By 2025, the global hair colour market is expected to be worth around US$28 billion, up more than eight per cent on its estimated value of $17.8 billion in 2019, indicating continuing strong demand for hair-altering products.
But where did it all start? And how far have we come? As it turns out, people have been colouring their hair for millennia. From ancient Egypt to today, hair colour has been a consistent beauty trend. Read on for the full (surprising) history of hair colour and the evolution of hair dye.
Some archaeological evidence suggests that humans may have used dye on their hair as far back as the Paleolithic Period (a distinct period of the Stone Age, which began about 2.6 million years ago). Their preferred source: reddish iron oxide, which they found in the dirt and used to adorn their skin and hair.

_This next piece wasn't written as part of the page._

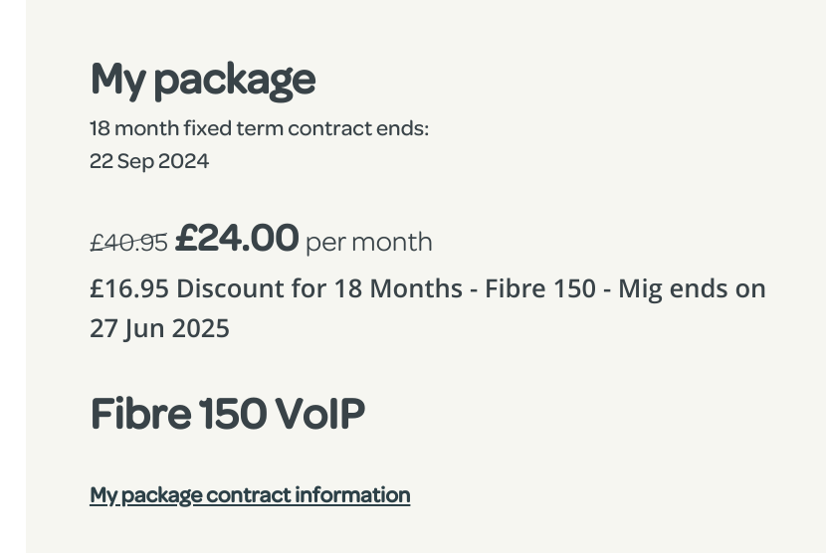
Task: Click the £24.00 discounted price
Action: tap(237, 239)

More substantially: As early as 10,000 BCE, Egyptians and Mesopotamians made use of various cosmetic products, primarily for aesthetic reasons. The ancient Egyptians regarded beauty as a sign of holiness and from the earliest era of the Egyptian empire, men and women from all social classes were wearing makeup, including eyeliner – so it shouldn’t really be a surprise that these civilizations also experimented with hair dye and henna.

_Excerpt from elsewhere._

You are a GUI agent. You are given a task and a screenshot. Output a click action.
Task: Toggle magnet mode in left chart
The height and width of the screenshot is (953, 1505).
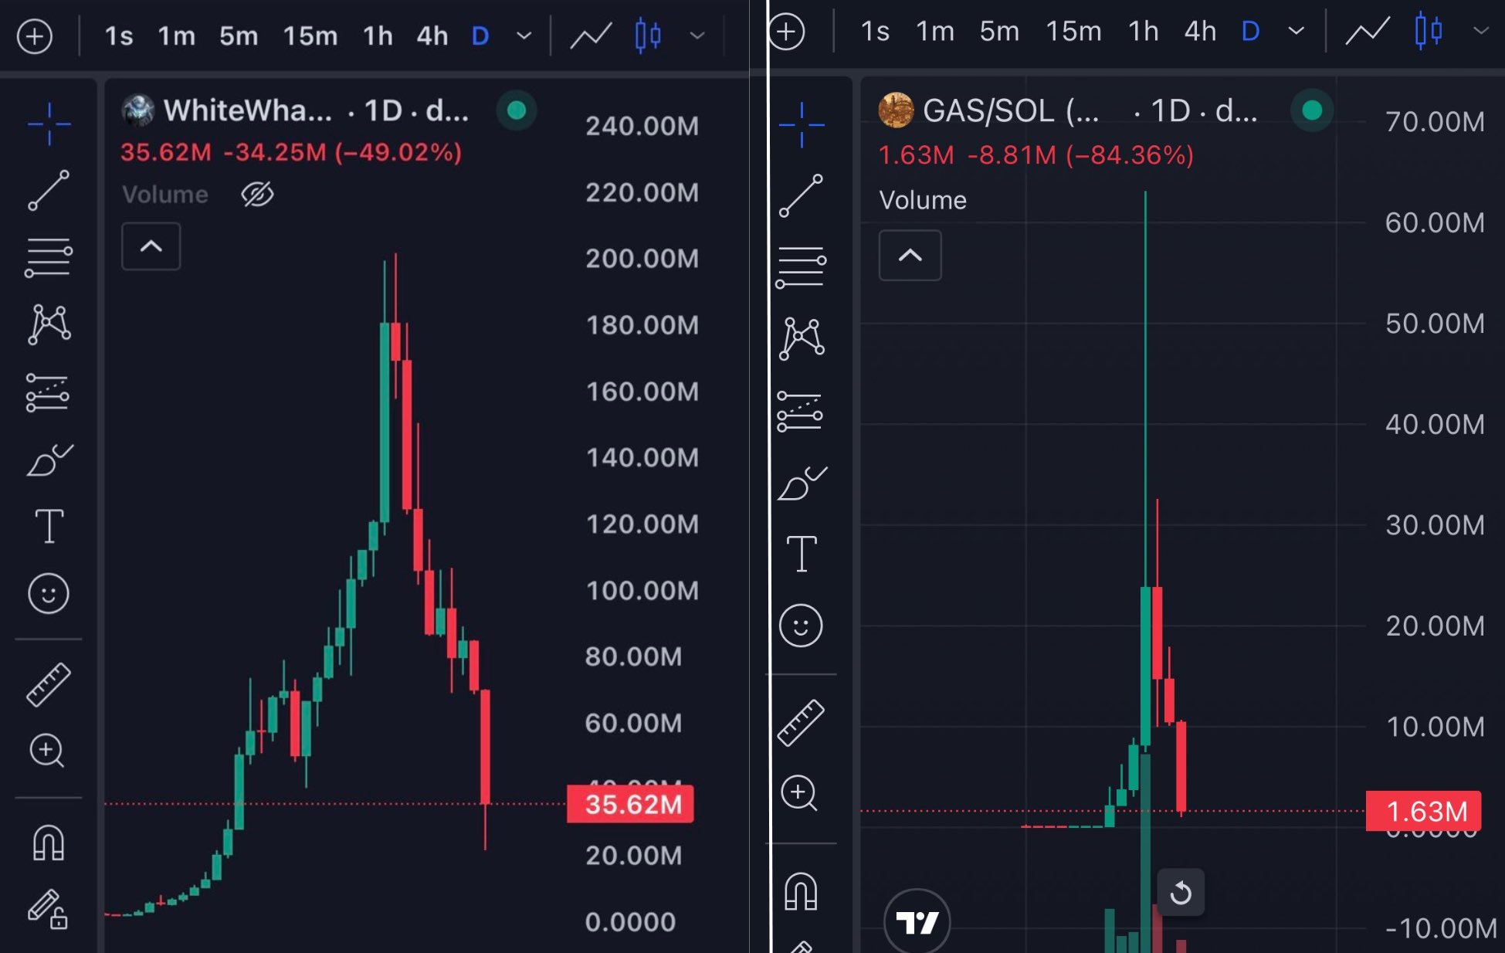49,842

At the time, henna was most commonly used to naturally dye the fingernails, but Egyptians and Mesopotamians would also use henna to temporarily camouflage their grey hair (yes, the preoccupation with those pesky greys dates way back).
Besides henna, ancient civilizations also used rudimentary hair colorants, based on recipes that included cassia bark, leeks, leeches, charred eggs and even gold dust.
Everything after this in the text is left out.